I have always been gay. I knew actresses were gay before I knew I was and before I even knew what gay was. So coming to terms with it was quite easy for me, especially considering I was growing up in the 90s, a time when lesbian relationships weren’t constantly featured on TV. But I do think, even without lots of LGBT storylines it was a good thing I had the opportunity to watch a lot of TV to make me become the open-minded person I am today.
Don’t get me wrong, my parents are not overly religious, racist, or sexist (how could they be–my father raised me as he would have raised a boy so I know how to change a flat tire and stuff, but when it came to same-sex relationships they were a chip off the old block.
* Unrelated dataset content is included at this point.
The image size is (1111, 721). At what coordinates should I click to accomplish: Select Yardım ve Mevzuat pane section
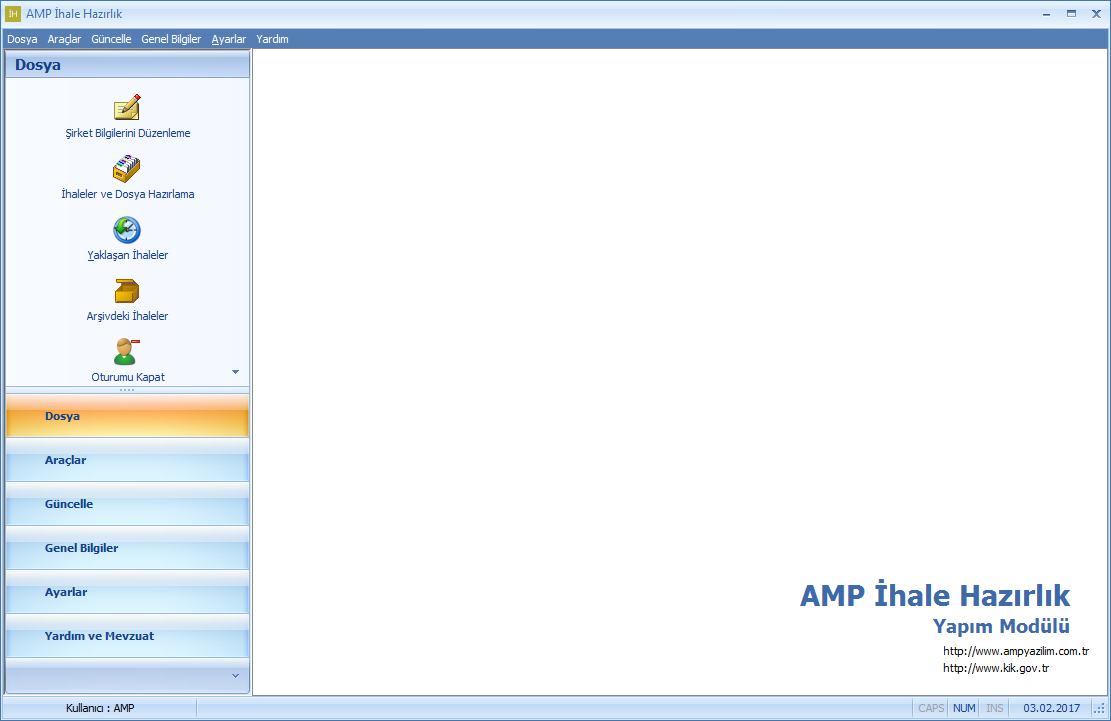click(127, 637)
You can probably imagine the horror I thought coming out would be when I was 17 and finally was able put a label to my sexuality. Because of that, I just didn’t come out to my parents at all. But when I was 20 I fell deeply and madly in love with a girl from London on the Internet and when I came back from visiting her for the first time, my father came to pick me up from the airport. I figured it had to be now or never, I just had to come out to him, but I was more afraid than I had ever been in my entire life, especially since my father had ranted about “those people” just a couple of weeks earlier.
While we were waiting for our train and I didn’t know what else to talk about, I got really brave and said to him: “You know, the girl I was visiting – we’re more than friends. I love her.” I was expecting silence, anger, denial, a sermon… But for the first time, my father really surprised me. I mean, I could have known that he would just tell a story instead of really conversing with me, because that’s just the person he is, but I didn’t expect the story to go like this. He said: “You know my one colleague from the fire fighters? She came to me two weeks ago complaining about the others. They were bullying her because she was gay. Since I was the only one who went to university, she thought I would be open-minded. So before I could tell her that I think it’s wrong and sinful, she was crying on my shoulder. All I could do was take her in my arms and tell her that everything is going to be alright. And at that point I understood that “those people” (he literally still said that) just want to be happy like everyone else. Who am I to take that away from someone?”
And that was it. We never talked about it again. More than a decade later I am still together with that girl from London and whenever I talk to my father he asks me: “Are you happy?” I answer yes and he says: “That’s all I ever wanted for you, my child.”